WORK TO COMPLETE: Pick out each line of the records below that contains the string "diameter", counting only case-exact matches, and copy those lines.

ITEMS:
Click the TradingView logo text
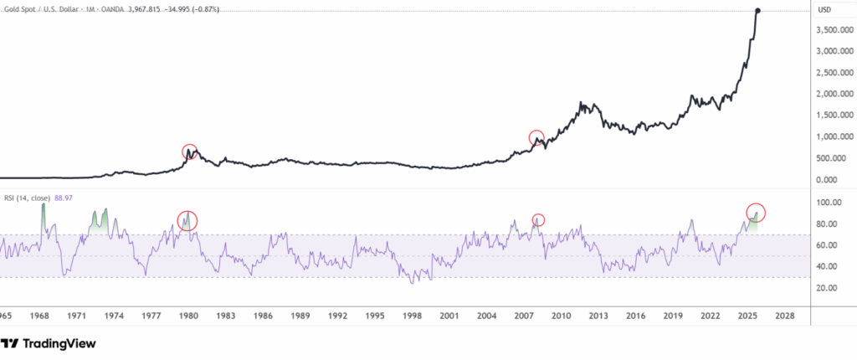59,344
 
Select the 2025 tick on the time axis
747,317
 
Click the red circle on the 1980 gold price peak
192,152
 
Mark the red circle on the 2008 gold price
536,137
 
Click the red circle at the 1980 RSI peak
187,220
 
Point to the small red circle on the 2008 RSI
538,219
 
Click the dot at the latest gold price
758,10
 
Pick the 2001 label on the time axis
449,317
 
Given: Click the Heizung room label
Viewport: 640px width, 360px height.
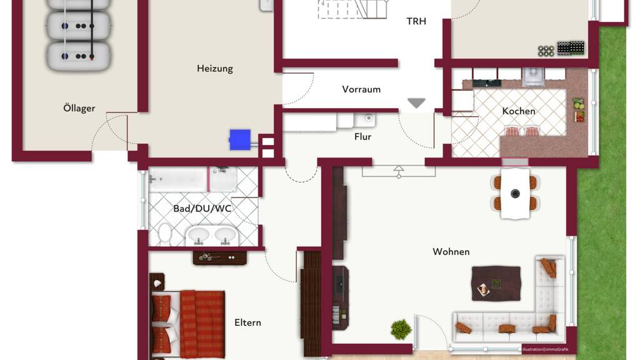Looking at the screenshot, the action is coord(215,69).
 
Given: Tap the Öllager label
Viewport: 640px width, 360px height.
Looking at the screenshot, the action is coord(79,108).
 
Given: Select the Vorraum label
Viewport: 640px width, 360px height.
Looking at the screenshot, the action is coord(361,89).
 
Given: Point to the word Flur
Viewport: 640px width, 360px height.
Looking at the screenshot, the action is coord(362,137).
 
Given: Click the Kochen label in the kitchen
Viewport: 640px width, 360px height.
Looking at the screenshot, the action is coord(518,111).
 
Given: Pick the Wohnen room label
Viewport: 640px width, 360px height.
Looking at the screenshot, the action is coord(451,252).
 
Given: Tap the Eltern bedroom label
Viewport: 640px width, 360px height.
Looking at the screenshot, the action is coord(248,322).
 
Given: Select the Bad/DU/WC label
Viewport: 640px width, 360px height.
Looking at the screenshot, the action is coord(202,209).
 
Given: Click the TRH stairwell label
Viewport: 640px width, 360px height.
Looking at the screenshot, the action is coord(416,21).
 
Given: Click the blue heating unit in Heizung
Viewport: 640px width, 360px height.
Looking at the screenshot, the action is coord(240,140).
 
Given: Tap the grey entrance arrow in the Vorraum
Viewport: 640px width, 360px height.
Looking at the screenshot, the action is coord(416,103).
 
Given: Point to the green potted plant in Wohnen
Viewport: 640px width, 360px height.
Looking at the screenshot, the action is coord(401,329).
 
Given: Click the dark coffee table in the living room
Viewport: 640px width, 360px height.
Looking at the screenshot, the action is coord(496,284).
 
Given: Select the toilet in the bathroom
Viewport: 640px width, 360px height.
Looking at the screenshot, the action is coord(164,234).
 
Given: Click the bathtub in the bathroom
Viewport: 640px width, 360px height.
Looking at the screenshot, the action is coord(178,179).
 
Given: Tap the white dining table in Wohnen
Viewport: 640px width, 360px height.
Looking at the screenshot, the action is coord(515,194).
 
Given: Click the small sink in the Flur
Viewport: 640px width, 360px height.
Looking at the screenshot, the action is coord(365,119).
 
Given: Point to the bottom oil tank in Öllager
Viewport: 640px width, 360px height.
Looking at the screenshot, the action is coord(78,56).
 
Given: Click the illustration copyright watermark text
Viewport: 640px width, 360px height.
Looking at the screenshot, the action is coord(545,349).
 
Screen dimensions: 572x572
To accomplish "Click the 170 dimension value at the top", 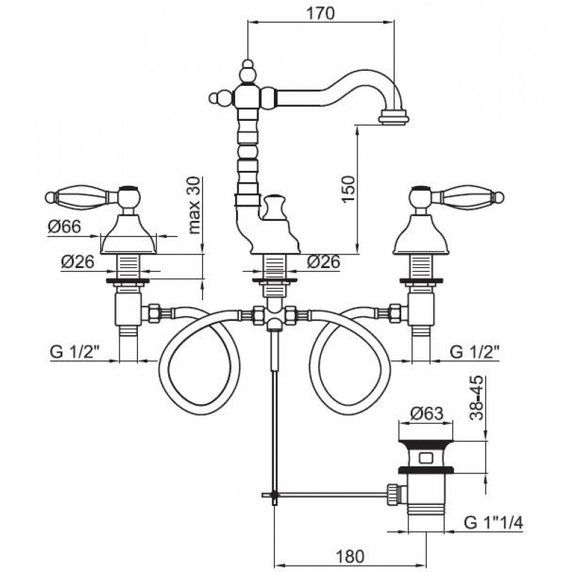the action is pyautogui.click(x=320, y=14).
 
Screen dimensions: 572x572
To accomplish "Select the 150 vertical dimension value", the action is pyautogui.click(x=348, y=189).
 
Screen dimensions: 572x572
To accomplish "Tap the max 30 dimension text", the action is pyautogui.click(x=194, y=205).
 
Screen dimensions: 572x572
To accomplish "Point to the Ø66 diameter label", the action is pyautogui.click(x=64, y=227).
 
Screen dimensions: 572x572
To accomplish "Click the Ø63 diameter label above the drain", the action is pyautogui.click(x=426, y=413).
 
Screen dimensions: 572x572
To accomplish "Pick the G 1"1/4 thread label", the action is pyautogui.click(x=493, y=523).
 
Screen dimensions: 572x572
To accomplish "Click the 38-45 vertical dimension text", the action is pyautogui.click(x=476, y=398).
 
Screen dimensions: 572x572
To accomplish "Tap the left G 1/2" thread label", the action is pyautogui.click(x=75, y=352).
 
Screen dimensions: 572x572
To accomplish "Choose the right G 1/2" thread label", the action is pyautogui.click(x=475, y=352).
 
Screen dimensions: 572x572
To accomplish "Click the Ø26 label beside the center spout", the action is pyautogui.click(x=324, y=262).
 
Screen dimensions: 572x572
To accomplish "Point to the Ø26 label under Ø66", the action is pyautogui.click(x=78, y=262).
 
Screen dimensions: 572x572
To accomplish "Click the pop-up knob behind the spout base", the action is pyautogui.click(x=275, y=207).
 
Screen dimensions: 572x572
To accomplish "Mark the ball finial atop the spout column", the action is pyautogui.click(x=247, y=72).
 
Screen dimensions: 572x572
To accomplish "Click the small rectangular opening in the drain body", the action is pyautogui.click(x=426, y=458).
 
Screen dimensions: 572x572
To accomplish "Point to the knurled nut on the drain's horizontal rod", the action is pyautogui.click(x=392, y=494).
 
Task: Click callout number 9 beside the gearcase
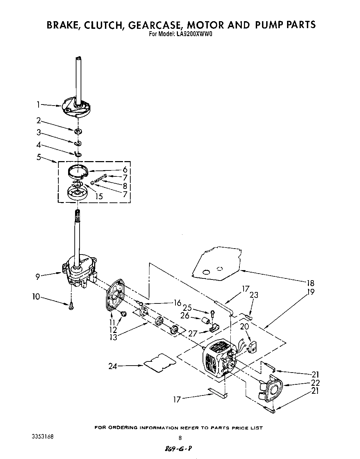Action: coord(38,277)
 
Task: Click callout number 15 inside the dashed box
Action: coord(99,196)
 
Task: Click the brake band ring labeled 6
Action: coord(77,170)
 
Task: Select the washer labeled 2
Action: coord(78,131)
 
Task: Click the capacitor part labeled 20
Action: coord(253,346)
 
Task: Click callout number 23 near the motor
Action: coord(254,295)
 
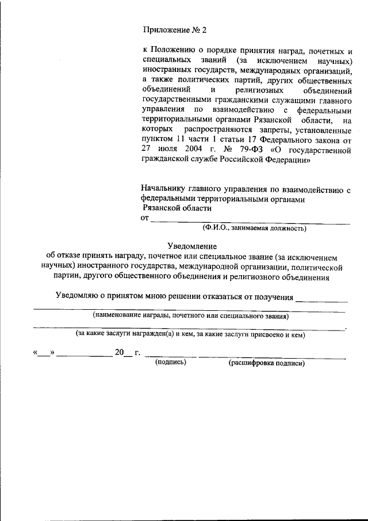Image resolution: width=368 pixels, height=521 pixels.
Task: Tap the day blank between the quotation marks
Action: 44,353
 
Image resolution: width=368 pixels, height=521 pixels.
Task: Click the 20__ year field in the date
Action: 123,353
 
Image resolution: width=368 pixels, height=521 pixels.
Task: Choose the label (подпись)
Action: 170,363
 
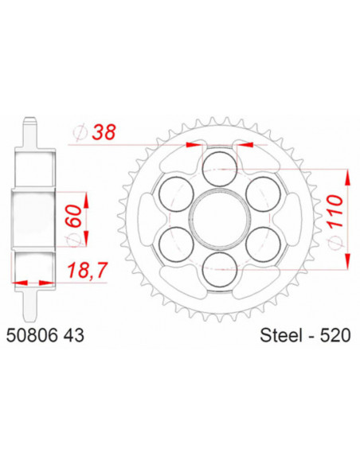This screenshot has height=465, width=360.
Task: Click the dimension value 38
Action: (103, 136)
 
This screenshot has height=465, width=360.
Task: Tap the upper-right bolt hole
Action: (260, 190)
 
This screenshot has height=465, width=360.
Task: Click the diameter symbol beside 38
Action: (80, 135)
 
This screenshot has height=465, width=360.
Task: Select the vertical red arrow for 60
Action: (85, 213)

REPLY:
To accomplish "Point to the Ø66 diameter label", the action is pyautogui.click(x=64, y=227).
To accomplish "Click the Ø63 diameter label above the drain", the action is pyautogui.click(x=426, y=413).
Task: Click the diameter symbol beside 38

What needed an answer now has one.